Now that Republicans’ attempts to negotiate with themselves and satisfy the Democrats have failed, the system is down (in more than one way) and the pollsters are already telling us that the GOP will bear the brunt of public anger over the government shutdown.
I’m shocked. Shocked.
Yes, the Democrats hold a seven point edge in the latest poll parceling out the blame for allowing those hearty “non-essential” government workers to take, in effect, a paid vacation, knowing they will, as with the 17 previous government shutdowns, ultimately be compensated for their furloughs. Heck, they are likely rooting for the shutdown to last as long as possible. (Never mind that in private businesses, “non-essential” workers never get hired in the first place).

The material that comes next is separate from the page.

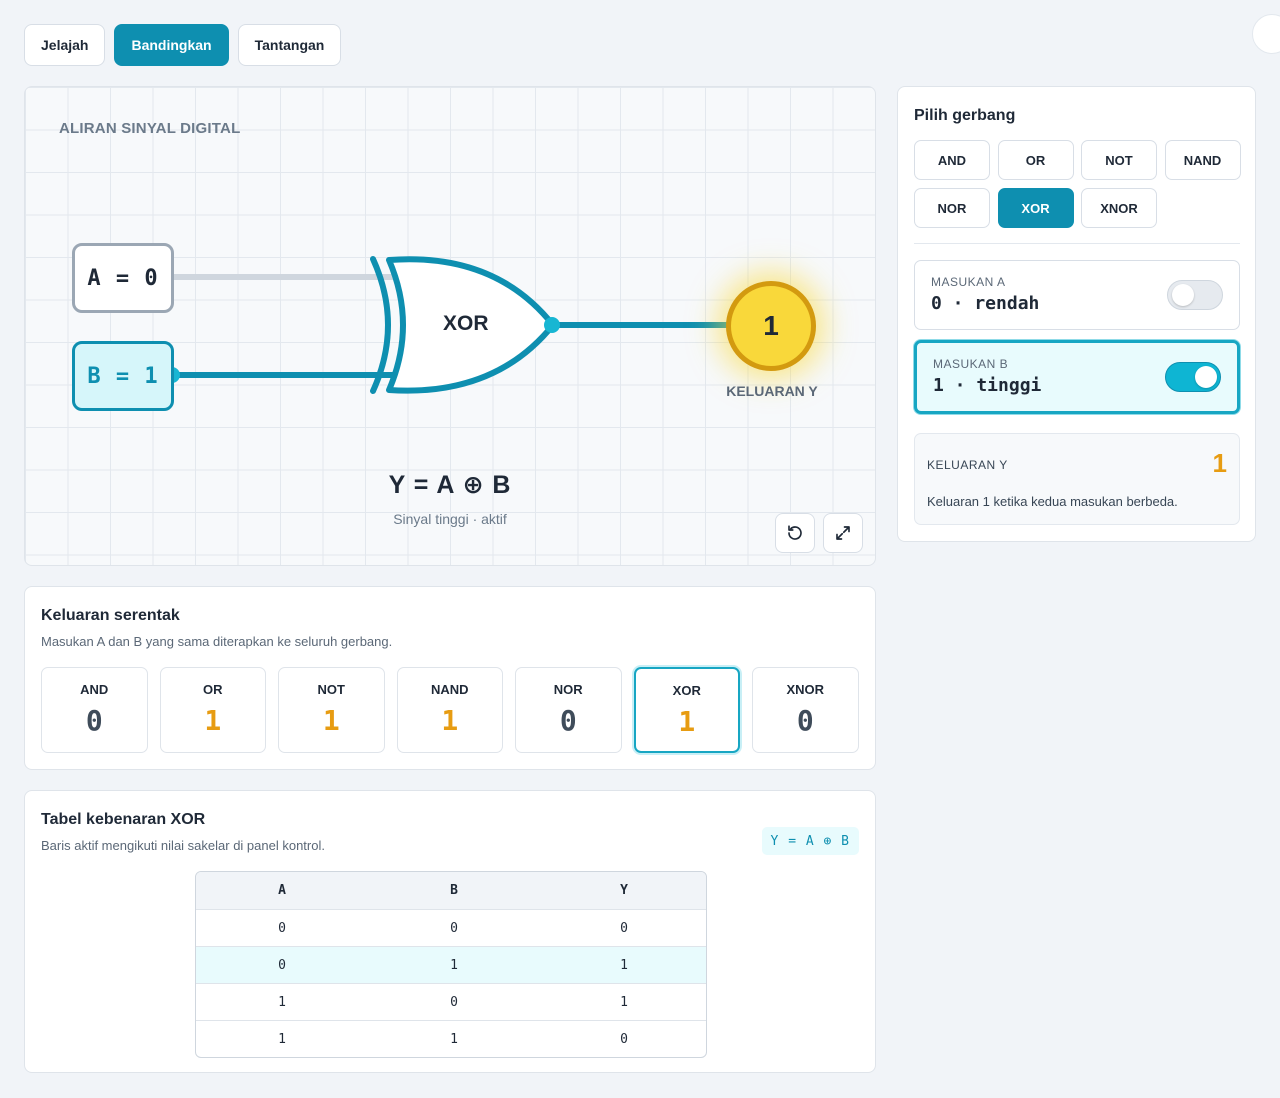 The image size is (1280, 1098). What do you see at coordinates (986, 304) in the screenshot?
I see `input-a-value: 0 · rendah` at bounding box center [986, 304].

This all means one thing. With a compliant establishment media and the public blaming the GOP by comfortable margins, the Democrats are not going to budge. Not one inch, especially when the stakes are a nationalized health care system they have fought decades to achieve. So the only options are a continuing GOP refusal to back down, which will cost them more political capital with each passing day, or capitulation, which will make them look even weaker than they look right now in their divided condition. Some choice.
This presents the left with a golden political opportunity to make a silk purse out of the sow’s ear that is Obamacare.
The possibilities are endless, especially with health care exchanges now open for business, even though the system has mostly been down, misfiring or maddeningly slow – imagine that. And further imagine what would happen to a private sector business that botched the rollout of a new product marketed for three years with hundreds of millions of dollars. The few people who have been able to complete the ACA exchange applications are finding, among other things, that they can not, as promised, keep their own doctors or their own plans, and are running into costs as high as $30,000 a year – all of this aided by ACA advisors referring to their 200+ page instruction manuals.
Nevertheless, it is going to take an awful lot more than the too-clever-by-half, endlessly repeated GOP talking point, that “President Obama is willing to talk to Syria and Iran, but not Republicans” to turn this thing around.
But the real and burning question is: what is it that Americans really want?
In 2010, the voters delivered such a thorough repudiation of Obamacare that Democrats lost 63 seats in the House and seven in the Senate. And to punctuate the point, a Republican (Scott Brown) actually won the US Senate seat of the deceased legend Ted Kennedy in famously liberal Massachusetts in a nationalized, single-issue race. Brown’s campaign promise to be the vote that would kill Obamacare was akin to Jim Gilmore’s “no car tax” pledge in the 1997 Virginia Gubernatorial campaign. And just as successful.
So have the voters changed their minds? Did they intend to completely reverse course by re-electing Obama, and do they now at least tacitly support Obamacare by blaming the members of the House for doing what they were actually elected to do three years ago? Or can the voters simply not discern the difference between GOP House members fulfilling their promise to take down Obamacare and “wanting a government shutdown,” as the left continues to claim.
At some point, the blame for all this shifts from the politicians to the people. What exactly do the people want? It has now reached the point where the only remaining option for ridding ourselves of Obamacare is a full de-funding of it by the Congress. And you can’t have your cake (taking down Obamacare) and eat it too (opposing that which is necessary to take down Obamacare). Telling pollsters you oppose Obamacare but think a government shutdown must be avoided at all costs is simply incoherent.
Unless, that is, you believe temporarily furloughing some bureaucrats or a delay in your visit to the Smithsonian or the Grand Canyon for a few days or weeks is worse than the government seizing control of our entire healthcare system now and forever.
One thing seems certain. With Obamacare passed by congress, signed by the president, upheld by the Supreme Court (thanks to John Roberts, who will live in infamy) and seemingly affirmed with the president’s re-election, this moment in time represents the last hope for ridding the nation of the spectacularly misnamed Affordable Care Act.